## TASKS
**A)** Would you retype the passage on classroom acoustics precisely, everything from "Klatte, Lachmann, and" down to "for child learners."?
**B)** How would you sum up the passage on classroom acoustics in two sentences?
**C)** Can you carry on writing the passage on classroom acoustics from the point where it ends?

* START EXTRACT *

Klatte, Lachmann, and Meis (2010) assessed children and adults in a classroom-like setting with varied reverberation times (0.47 s vs. 1.1 s) and found that children were more impaired than adults by background sounds in both speech perception and listening comprehension—demonstrating that adult-normed acoustic standards are insufficient for child learners.

Crandell and Smaldino (2000) established that background noise, reverberation, and speaker-listener distance all degrade speech perception more severely for children with hearing impairments, reinforcing the need for acoustic conditions that serve all learners.

Key citations:
ANSI/ASA S12.60-2010 (R2020). Acoustical Performance Criteria, Design Requirements, and Guidelines for Schools, Part 1: Permanent Schools. ANSI Webstore
Shield, B. M., & Dockrell, J. E. (2008). The effects of environmental and classroom noise on the academic attainments of primary school children. Journal of Environmental Psychology, 28(2), 109–120. DOI: 10.1016/j.jenvp.2008.03.007
Klatte, M., Lachmann, T., & Meis, M. (2010). Effects of noise and reverberation on speech perception and listening comprehension. Noise & Health, 12(49), 270–282. DOI: 10.4103/1463-1741.70506
Crandell, C. C., & Smaldino, J. J. (2000). Classroom acoustics for children with normal hearing and with hearing impairment. Language, Speech, and Hearing Services in Schools, 31(4), 362–370. DOI: 10.1044/0161-1461.3104.362
Why this matters for infrastructure: SNR and RT60 are measurable, addressable variables. Sound field amplification systems directly improve SNR by raising the signal level relative to ambient noise. Acoustic treatments reduce RT60. Addressing both simultaneously creates the acoustic conditions under which instruction can actually reach all students.

3 Noise, Cognitive Load & Working Memory

Cognitive Load Theory (CLT): Introduced by John Sweller in 1988, CLT holds that working memory has limited capacity for processing new information. Instructional environments that impose unnecessary cognitive demands—called extraneous load—reduce the resources available for schema acquisition and learning. Noise, poor audio quality, and degraded visual information all contribute to extraneous load.

* END EXTRACT *
* START DATA LINES *

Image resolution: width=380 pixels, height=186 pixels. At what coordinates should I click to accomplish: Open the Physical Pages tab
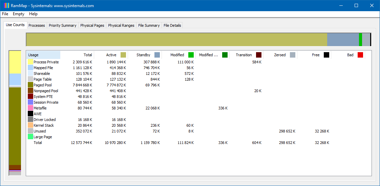pos(92,25)
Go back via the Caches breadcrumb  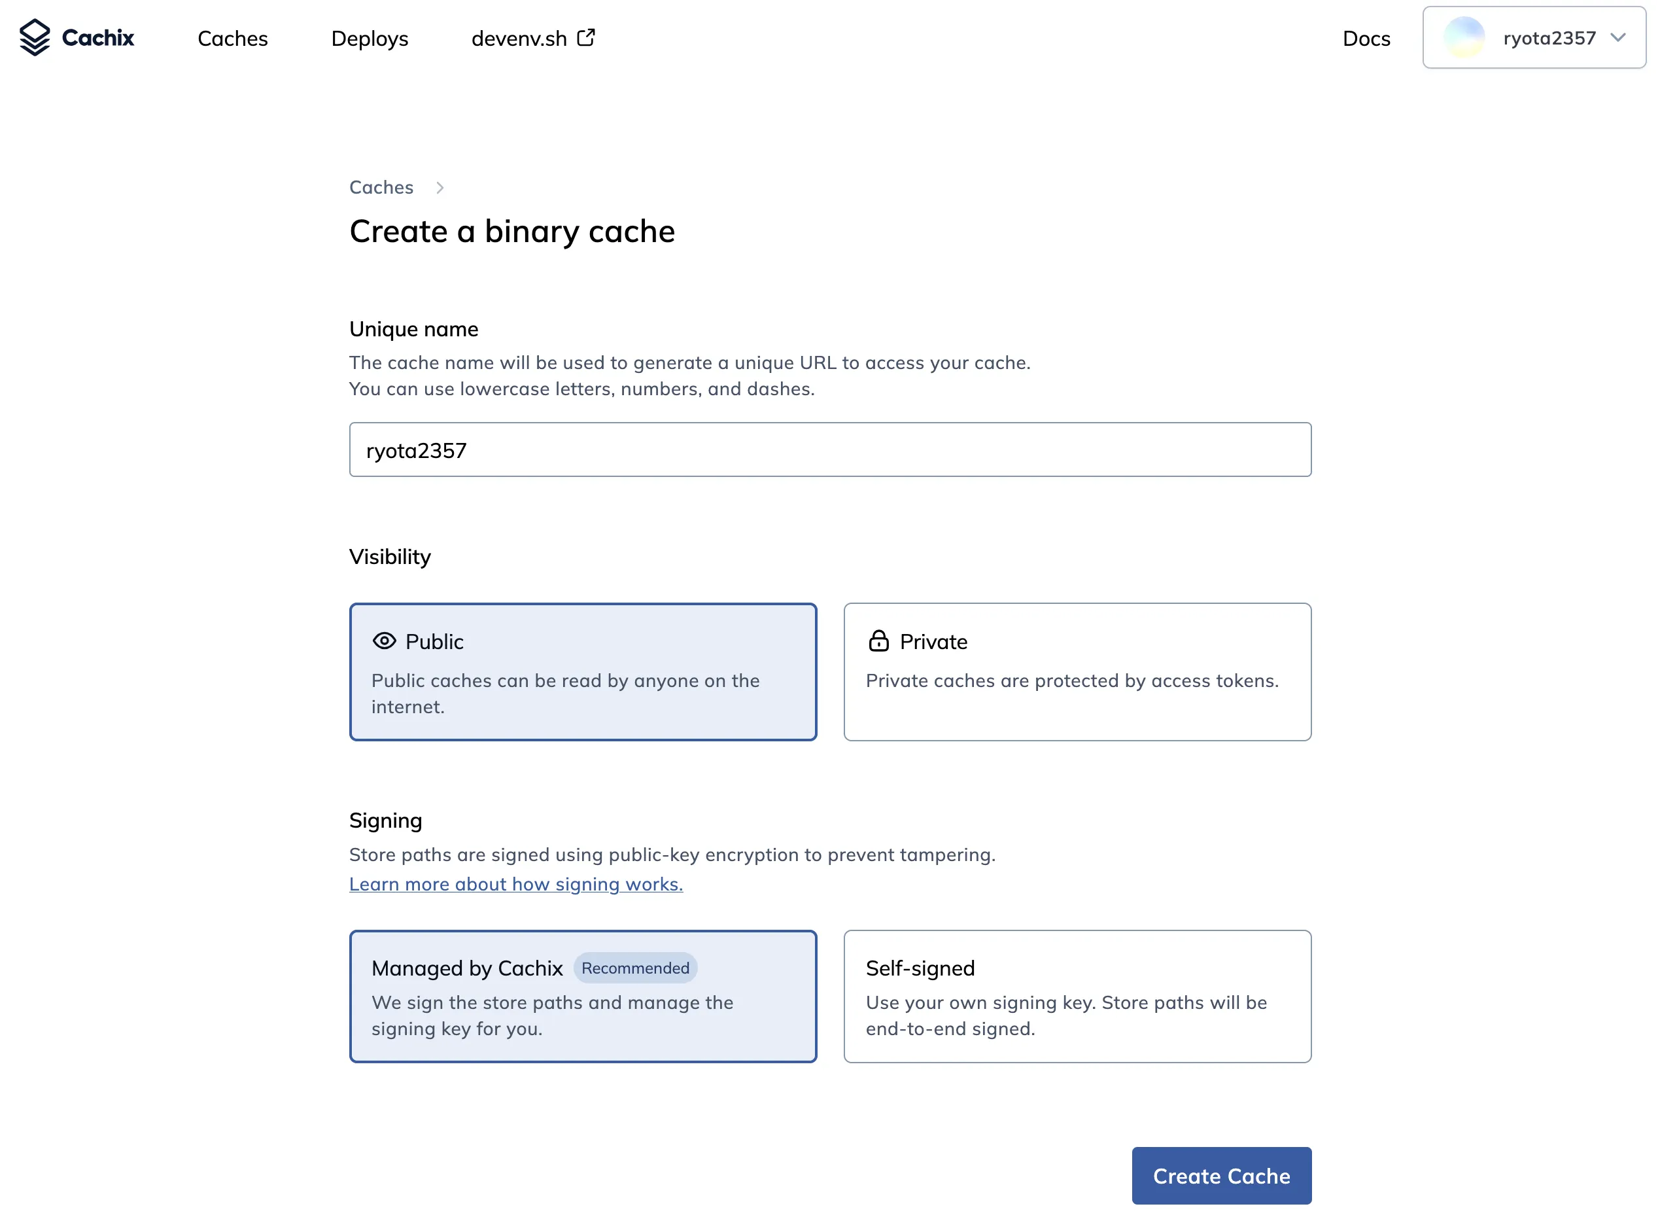click(x=381, y=188)
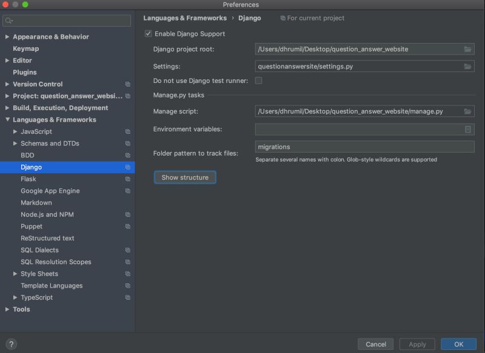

* END DATA LINES *

## RESULTS FOR EACH TASK
**A)**
Klatte, Lachmann, and Meis (2010) assessed children and adults in a classroom-like setting with varied reverberation times (0.47 s vs. 1.1 s) and found that children were more impaired than adults by background sounds in both speech perception and listening comprehension—demonstrating that adult-normed acoustic standards are insufficient for child learners.

**B)** Studies cited in the passage found that children are more impaired than adults by background sounds, and that noise, reverberation, and speaker-listener distance degrade speech perception more severely for children with hearing impairments. The passage calls SNR and RT60 measurable, addressable variables that sound field amplification and acoustic treatments can improve, and it introduces Cognitive Load Theory, which holds that noise and poor audio add extraneous load to a working memory of limited capacity.

**C)**
The relationship between noise and learning is mediated by working memory. When a classroom is noisy or reverberant, students must allocate cognitive resources to decoding the speech signal—effort that would otherwise be directed at comprehension, encoding, and reasoning. This phenomenon is sometimes referred to as "listening effort."

Hygge, Evans, and Bullinger (2002) conducted a landmark prospective study of schoolchildren exposed to aircraft noise before and after the relocation of Munich's airport. They found that noise exposure impaired long-term memory and reading, and that speech perception degraded in newly noise-exposed children. When the old airport closed, the formerly noise-exposed group showed improvements—demonstrating that noise effects on cognition are real and reversible.

Klatte, Bergström, and Lachmann (2013) reviewed research on noise effects on children's cognitive performance and concluded that children need more favorable listening conditions than adults to decode and process spoken information. The effects of noise on speech perception, listening comprehension, and short-term memory are more pronounced in children—particularly those with language disorders, attention difficulties, or who are second-language learners.

Astolfi et al. (2019) studied 330 first graders across 20 Italian classrooms and found that longer reverberation times were associated with reduced self-reported well-being, suggesting that acoustic conditions affect not only cognitive performance but the emotional experience of school.

Key citations:
Sweller, J. (1988). Cognitive load during problem solving: Effects on learning. Cognitive Science, 12(2), 257–285. DOI: 10.1016/0364-0213(88)90023-7
Hygge, S., Evans, G. W., & Bullinger, M. (2002). A prospective study of some effects of aircraft noise on cognitive performance in schoolchildren. Psychological Science, 13(5), 469–474. DOI: 10.1111/1467-9280.00483
Klatte, M., Bergström, K., & Lachmann, T. (2013). Does noise affect learning? A short review on noise effects on cognitive performance in children. Frontiers in Psychology, 4, 578. DOI: 10.3389/fpsyg.2013.00578
Astolfi, A. et al. (2019). Influence of classroom acoustics on noise disturbance and well-being for first graders. Frontiers in Psychology, 10, 2736. DOI: 10.3389/fpsyg.2019.02736
Why this matters for infrastructure: Cognitive load theory reframes classroom acoustics from a facilities question to a learning science question. Every decibel of unnecessary noise, every fraction of a second of excess reverberation, draws down the same finite cognitive resources students need for learning. Audio infrastructure that reduces extraneous load is, functionally, instructional support.

4 Comprehensive Reviews: Acoustics Across Domains

Kiri Mealings (2022–2023) conducted a series of scoping reviews examining the effects of classroom acoustic conditions across multiple outcome domains for primary school children. These reviews represent the most comprehensive recent synthesis of the field.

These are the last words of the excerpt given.